22 March 2007

Blindness Descends

The news story of the little boy who was killed by a convicted sex offender and his family reminded me of a day in my own life. Luckily, no one was murdered in my case. (My therapist would disagree with that conclusion.) I've mentioned before that my parents were sexually abusive, but the abuse was psychological, not physical. The events of that day fill me with such shame that I'm unable to even revisit it except in a fleeting, looking at the scary monster way. The shame has nothing to do with me other than that knowledge of my parents' amorality. Or at least my dad's amorality. I can't really speak to my mom's motivations.

I wrote a post several days ago in which I said that I always believe that people are doing the best they can. One of my friends commented,

"Nobody you know, nobody you don't know, in all the world, has ever done less than their very best, at any time? All around you is perfection and excellence?!"

The answer is that things have been so far from perfect and excellent in my life that hanging on to that belief is the only way to see around the dark center at the heart of my childhood. Do I believe my father was doing the best he could? I have no idea. Most people would say he wasn't. It just all gets very confusing to me, so I choose to believe that which is, in some ways, easiest.

What I do know is that I've been judged and found lacking based on people's inability to see what motivates me. That was one of the great things about Mrs. N. She understood that I was, as a human being (not a student), trying to do the best I could when there really hadn't been any model of moral and ethical conduct I could attempt to emulate. In fact, that's one of the things she gave me: a moral compass beyond that which a 15 year old could formulate in a vacuum.

My therapist and I have had many conversations about people doing the best they can. She's pointed out to me many times that my Inner Fascist was born, in part, out of that struggle to transcend my family's moral sickness. IF cracks the psychological whip much too hard so that I could ensure that I never even approached the road to moral decadence. Children who parent themselves invariably create their own Inner Fascists; it's a survival skill.
********************
→ **Activities**:
**a)** Starting at "I wrote a post" and ending at "some ways, easiest.", copy that part of the "Blindness Descends" post word for word.
**b)** Summarize the "Blindness Descends" post in two sentences.
**c)** Resume the "Blindness Descends" post after its final sentence and keep writing it.
********************
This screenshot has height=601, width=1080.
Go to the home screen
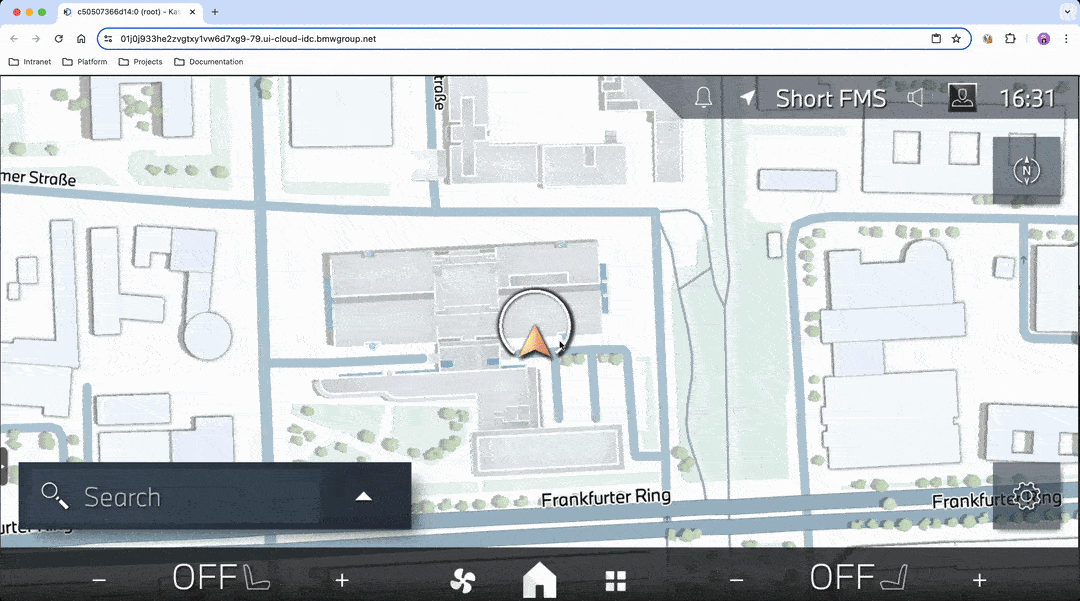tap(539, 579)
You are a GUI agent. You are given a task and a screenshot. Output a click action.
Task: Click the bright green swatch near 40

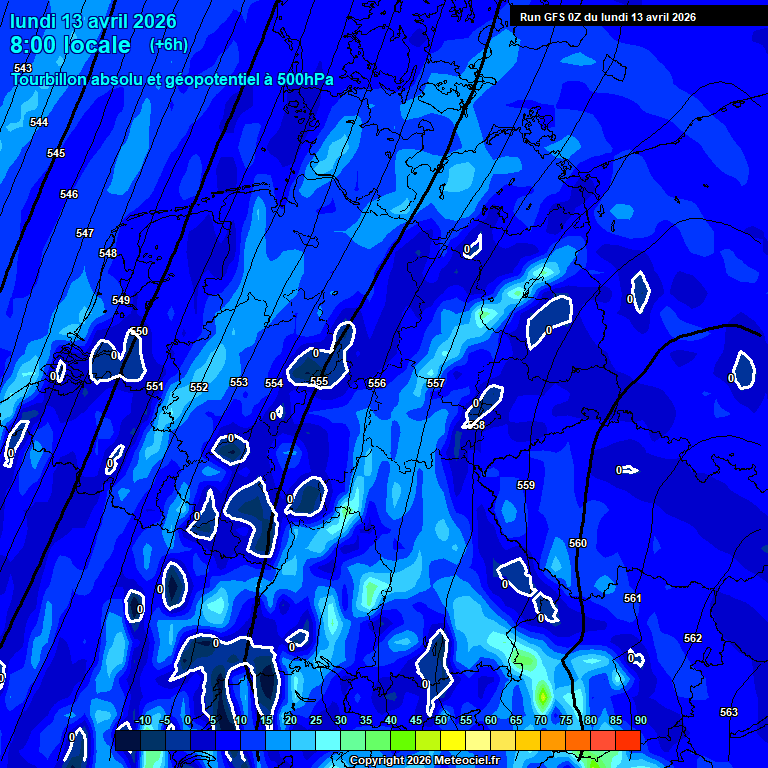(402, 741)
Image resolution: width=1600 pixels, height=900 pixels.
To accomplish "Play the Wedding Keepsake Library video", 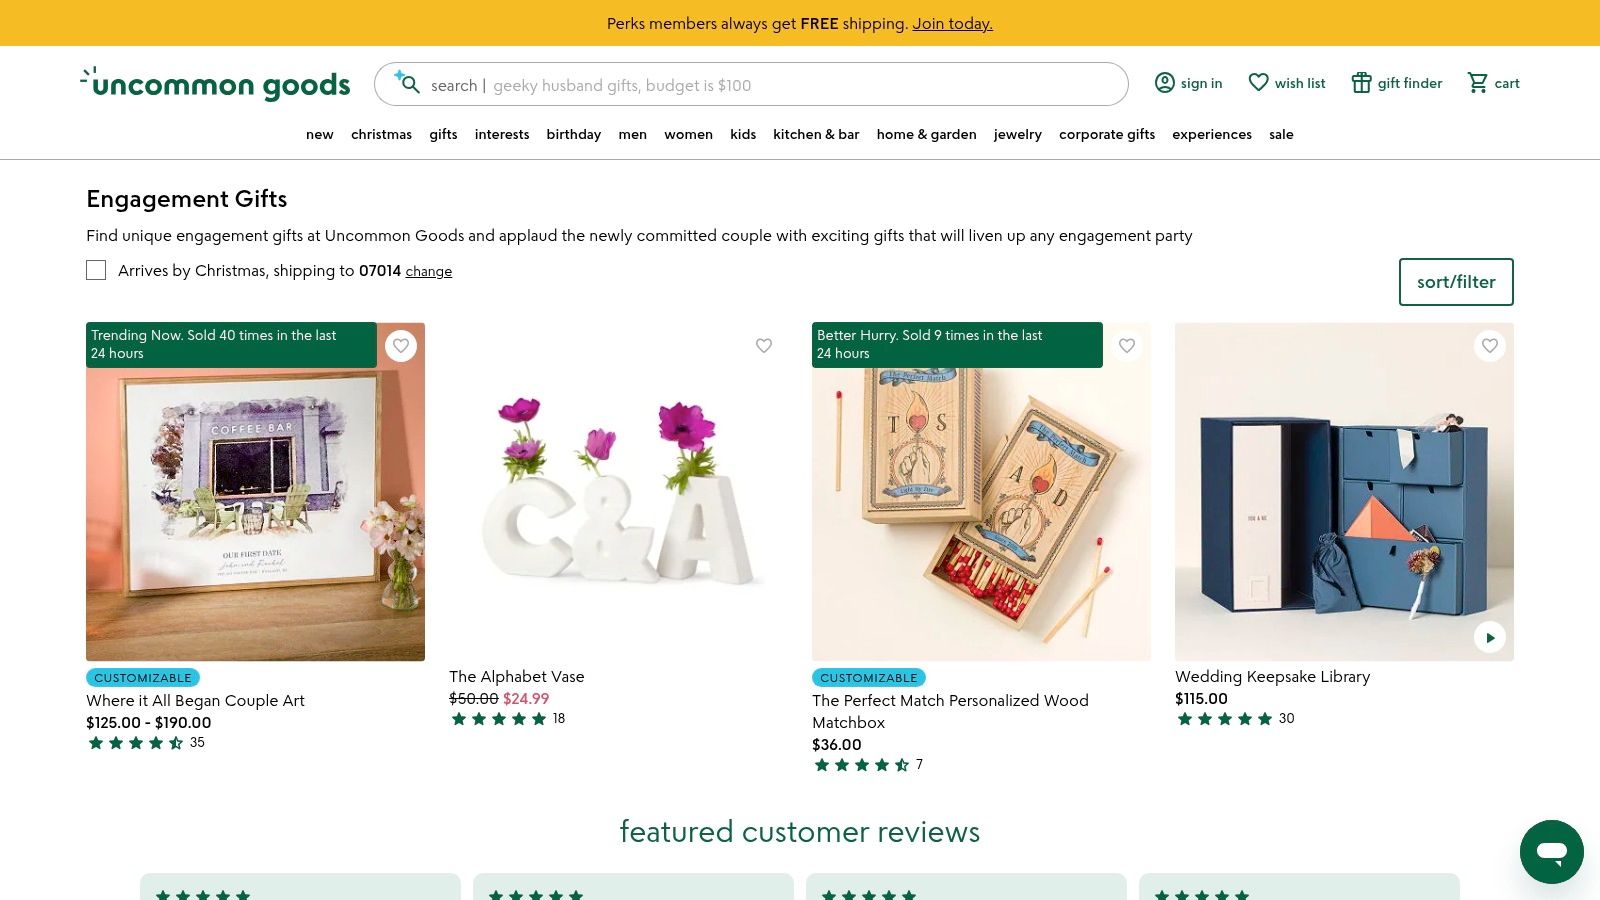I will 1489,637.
********************
→ **Solved tasks**:
**a)**
I wrote a post several days ago in which I said that I always believe that people are doing the best they can. One of my friends commented,

"Nobody you know, nobody you don't know, in all the world, has ever done less than their very best, at any time? All around you is perfection and excellence?!"

The answer is that things have been so far from perfect and excellent in my life that hanging on to that belief is the only way to see around the dark center at the heart of my childhood. Do I believe my father was doing the best he could? I have no idea. Most people would say he wasn't. It just all gets very confusing to me, so I choose to believe that which is, in some ways, easiest.

**b)** A news story about a boy killed by a convicted sex offender and his family reminds the writer of a shameful day from a childhood with parents who were sexually abusive in a psychological rather than physical way. Answering a friend who questioned the belief that people always do their best, the writer calls that belief a way to see around the darkness of that childhood, and recalls how Mrs. N offered a moral compass and how a therapist traced the writer's harsh Inner Fascist to the struggle to rise above the family's moral sickness.

**c)**
However, my therapist, like everyone else I've ever spoken to about it, strenuously disagrees with my theory of human behavior. I understand that position. For me, the things that motivate other people are mysterious and unfathomable. If a parent you love regularly engages in conduct that is terrifyingly abusive, a kind of blindness descends that prevents you from seeing their motivations. If the motivation is simply to enjoy hurting someone else, that blindness is kind.

I've had many sessions with therapists over the years trying to come to grips with my father's sadism. The longer away I am from his suicide, the harder it becomes to understand how I can continue to love him. Obviously, he's the only father I'll ever have. Equally obviously, the best he could ever do was destructive beyond measure.

I don't know. I do the best I can based on where I am at any given moment and I choose to believe that everyone else does, too. As in the case of the six-year old boy, though, sometimes what arises from that "best" is horrifying and maybe even inhuman. The darkness at the center of my life was built around that horror. I've spent the rest of my life trying to see around it.